Agencies say Pakistan flood aid 'drying up'

Aid groups say their work may grind to a halt if international donors fail to meet 73 per cent shortfall in funds.

    Addressing the lack of food and the threat of water-borne diseases are currently aid agencies' top priorities [EPA]

    Vital flood relief efforts for five million people affected by floods in Pakistan's south could be cut because of a shortfall of foreign donations, international aid groups have warned.

    Less than a third, about 27 per cent, of a $357m floods appeal by the United Nations for 2011 has so far been met.

    Oxfam, Save the Children, CARE, and the umbrella group the Agency for Technical Co-operation and Development (ACTED), have all urged donors to give more or see aid work grind to a halt.

    Supplies of clean water, sanitation, food, shelter and healthcare are all under severe threat, and impoverished farmers in the province of Sindh face losing most of their winter crops, with cold weather setting in.

    The province was already reeling from last year's floods, the worst in Pakistani history, when this year's deluge hit.

    'Unimaginable catastrophe'

    Neva Khan, Oxfam's country director in Pakistan, said: "Over two months into the crisis, millions of people are still without basics. If relief operations stop, it could lead to an unimaginable catastrophe.


    Al Jazeera's Inside Story examines the crisis

    "With winter approaching fast, millions of people who are still without shelter will be left out in the cold.

    "We urgently need to see the same donor generosity and giving that took place last year during the floods.

    "We [Oxfam] have sufficient resources to continue operations [in eight districts of Sindh] until December, but we are very concerned about the situation post-December," she told Al Jazeera.

    Khan said that her agency's planning figure for those affected was 3.9 million people, with a cost of delivering aid of $36m.

    "We've managed to resource just around 36 per cent of that," she said, warning that with winter setting in, the dangers posed by water-borne diseases was particularly acute.

    Save the Children has raised only about 35 per cent of its required funds, while CARE says it only has 9 per cent of the funds it needs to carry out relief work.

    'Distressingly underfunded'

    The US and European Commission have given the most money to the UN appeal, donating $13.4m and $20.6m respectively.

    Stacey Winston, from the UN, said the 2011 fund "remains distressingly underfunded with a 73 per cent shortfall and if more funding is not received relief supplies will run out within weeks".

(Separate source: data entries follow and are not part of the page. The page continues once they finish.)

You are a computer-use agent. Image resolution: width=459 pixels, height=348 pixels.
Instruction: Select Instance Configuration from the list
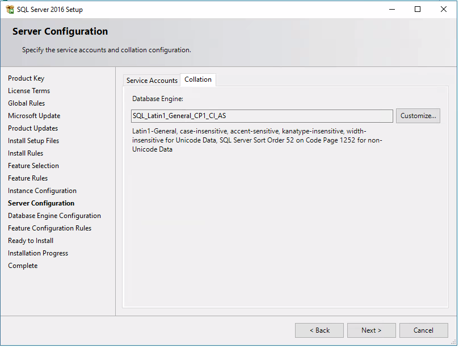(42, 191)
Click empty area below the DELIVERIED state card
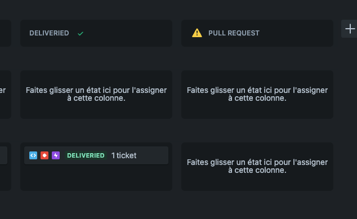This screenshot has height=219, width=357. (96, 177)
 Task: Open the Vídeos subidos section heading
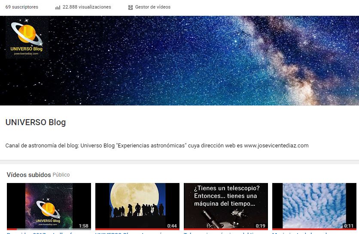click(29, 175)
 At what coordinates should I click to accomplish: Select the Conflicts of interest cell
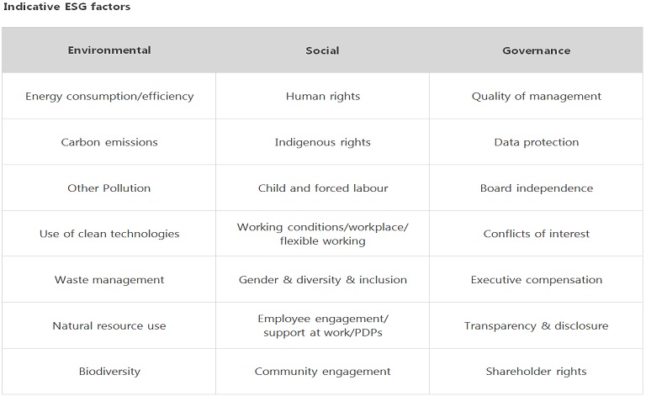click(x=536, y=234)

    The figure of aid met includes funds pledged by foreign governments and those actually transferred to aid agencies.

    According to official figures, more than 1.58 million homes in Sindh and 26,000 in neighbouring Balochistan province were damaged in the 2011 floods.

    About 800,000 people are still displaced, and the latest estimates suggest that three million people remain in urgent need of emergency food supplies.

    Food insecurity

    Farmers in Sindh and elsewhere are in need of help to plant a new season of crops, while millions of people remain at risk of contracting diseases from stagnant water, including malaria, dengue fever and respiratory diseases.

    "We had expected the situation to stabilise by now but conditions are going from bad to worse," warned David Wright, Save the Children's Pakistan country director.

    "Malnutrition levels among children under five are among some of our worst-recorded cases."

    Khan told Al Jazeera that food insecurity had been a problem in Sindh before the floods, with 72 per cent of the province's population classified as "food insecure".

    She said that with most of the winter's crops wiped out, people were in desperate need of help in either replanting crops or securing their livelihoods in other ways.

    Khan said that women, children, the elderly, those with disabilities and those with chronic health conditions remain at the most risk.